Preprint License: CC BY-NC-ND 4.0

Pytorch implementation of Brain Language Model (BrainLM), aiming to achieve a general understanding of brain dynamics through self-supervised masked prediction. Alt text

Quickstart

Clone this repository locally:

git clone https://github.com/vandijklab/BrainLM.git

Create an Anaconda environment by running the setup file:

sh setup.sh

And check the installation of major packages (Pytorch, Pytorch GPU-enabled, huggingface) by running these lines in a terminal:

python -c "import torch; print(torch.randn(3, 5))"
python -c "from transformers import pipeline; print(pipeline('sentiment-analysis')('I love you'))"

Datasets

Datasets are available on shared storage. Ask Syed or Antonio for more details.

Data Preprocessing

Checkout first 3 cells of brainlm_tutorial.ipynb for preprocessing data. Some are processed differently than others and might require changes to the script located at toolkit/BrainLM-Toolkit.py, mostly transposing the matrix.

Running Inference

brainlm_tutorial.ipynb provides a pipeline for zero-shot predictions. Models can be downloaded from HF repo which includes both 111M and 650M param models.

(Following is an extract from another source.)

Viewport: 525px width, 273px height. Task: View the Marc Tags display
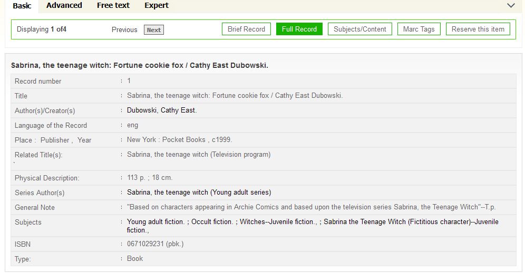(419, 29)
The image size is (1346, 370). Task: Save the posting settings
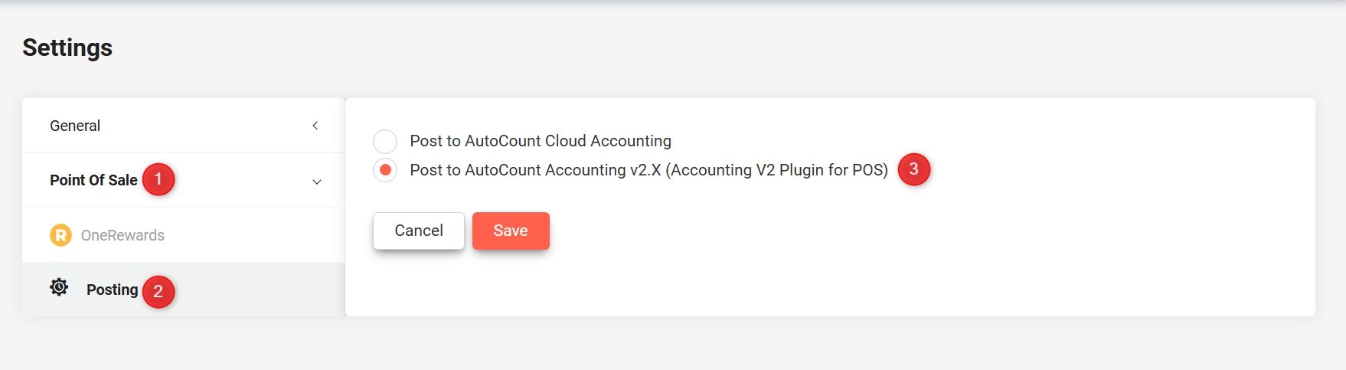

We're still working to release the finetuned models.

Training Models

To train a model on Yale HPC, see the example HPC job submission script in scripts/train_brainlm_mae.sh.

Pre-trained model

The weights for our pre-trained model can be downloaded from huggingface

Environment Creation

You'll probably need a separate environment to run larger models (111M and 650M), both of which require flash attention which can be tricky to install. Just run setup.sh to setup the environment.